### [What you have to do]
Consider the listing below. Extract exactly the lines from the line containing "[LinkedIn] (1537, 25)" to the line containing "[img] (70, 45)", both included.

### [Exercise data]
※ ※ ※

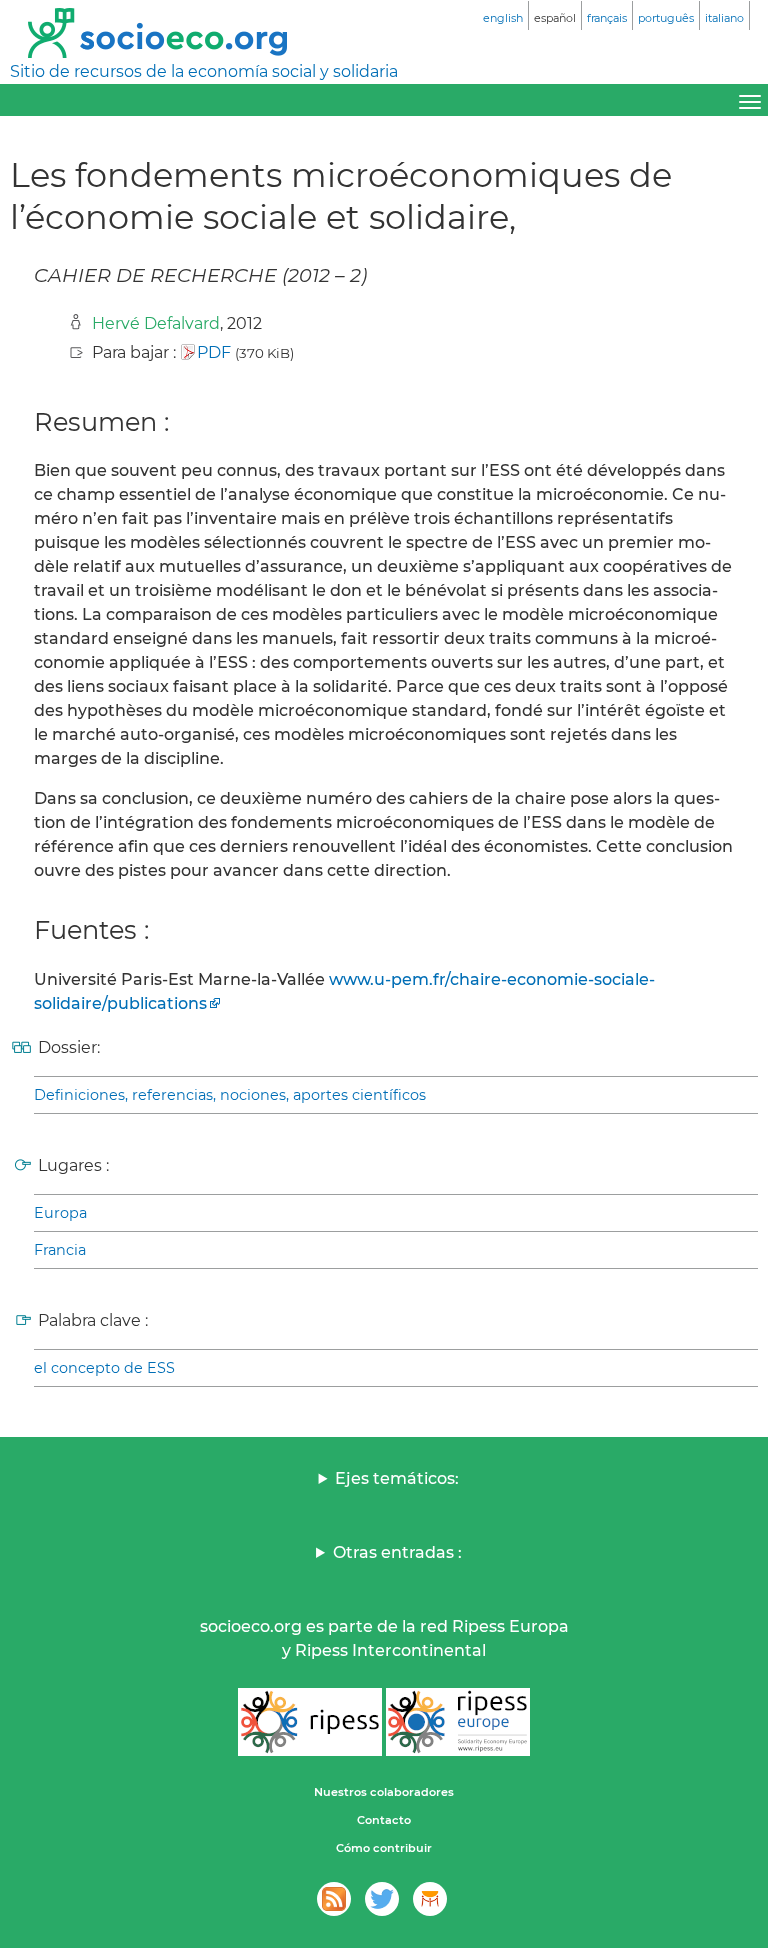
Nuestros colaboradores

※ ※ ※

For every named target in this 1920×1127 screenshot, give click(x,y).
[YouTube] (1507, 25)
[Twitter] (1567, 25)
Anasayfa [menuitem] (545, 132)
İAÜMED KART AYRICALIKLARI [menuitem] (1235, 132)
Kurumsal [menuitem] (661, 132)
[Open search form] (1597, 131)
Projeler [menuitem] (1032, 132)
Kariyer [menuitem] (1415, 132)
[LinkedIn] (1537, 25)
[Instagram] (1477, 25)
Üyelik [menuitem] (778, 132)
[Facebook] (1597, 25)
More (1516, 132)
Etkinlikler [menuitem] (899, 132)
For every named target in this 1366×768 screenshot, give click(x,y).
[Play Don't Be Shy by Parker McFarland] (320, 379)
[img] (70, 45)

※ ※ ※

### [Answer section]
[LinkedIn] (1537, 25)
[Instagram] (1477, 25)
Üyelik [menuitem] (778, 132)
[Facebook] (1597, 25)
More (1516, 132)
Etkinlikler [menuitem] (899, 132)
For every named target in this 1366×768 screenshot, give click(x,y).
[Play Don't Be Shy by Parker McFarland] (320, 379)
[img] (70, 45)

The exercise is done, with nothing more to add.